**Data records**

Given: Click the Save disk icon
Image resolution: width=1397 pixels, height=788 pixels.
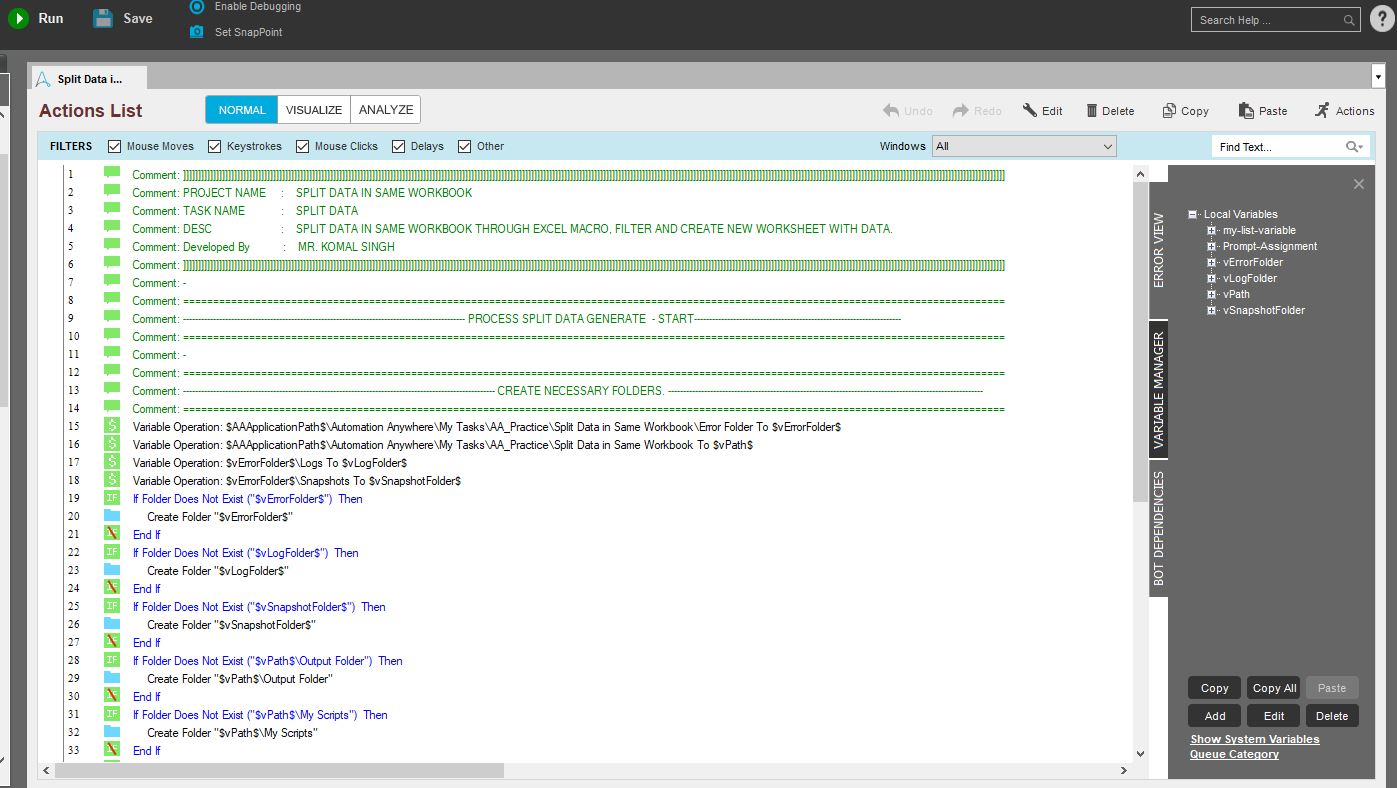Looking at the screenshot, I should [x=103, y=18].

==

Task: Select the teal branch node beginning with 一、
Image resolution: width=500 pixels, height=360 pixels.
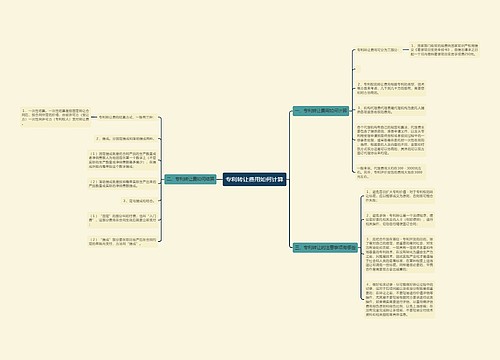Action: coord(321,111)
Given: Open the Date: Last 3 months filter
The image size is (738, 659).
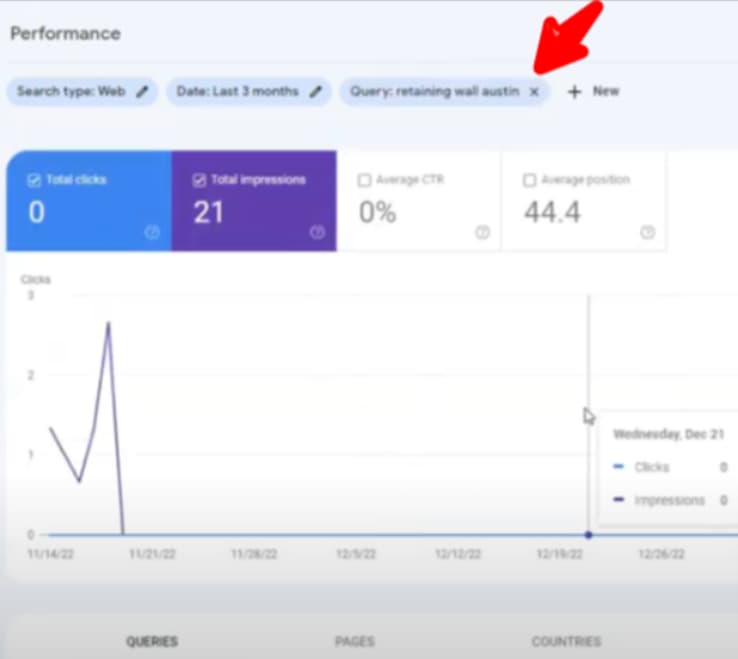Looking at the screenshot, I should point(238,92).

**Action item**
What lines in the entries above hold "Given"? Copy every one.

**Exercise solution**
Given: Click the Save disk icon
Given: Open the Date: Last 3 months filter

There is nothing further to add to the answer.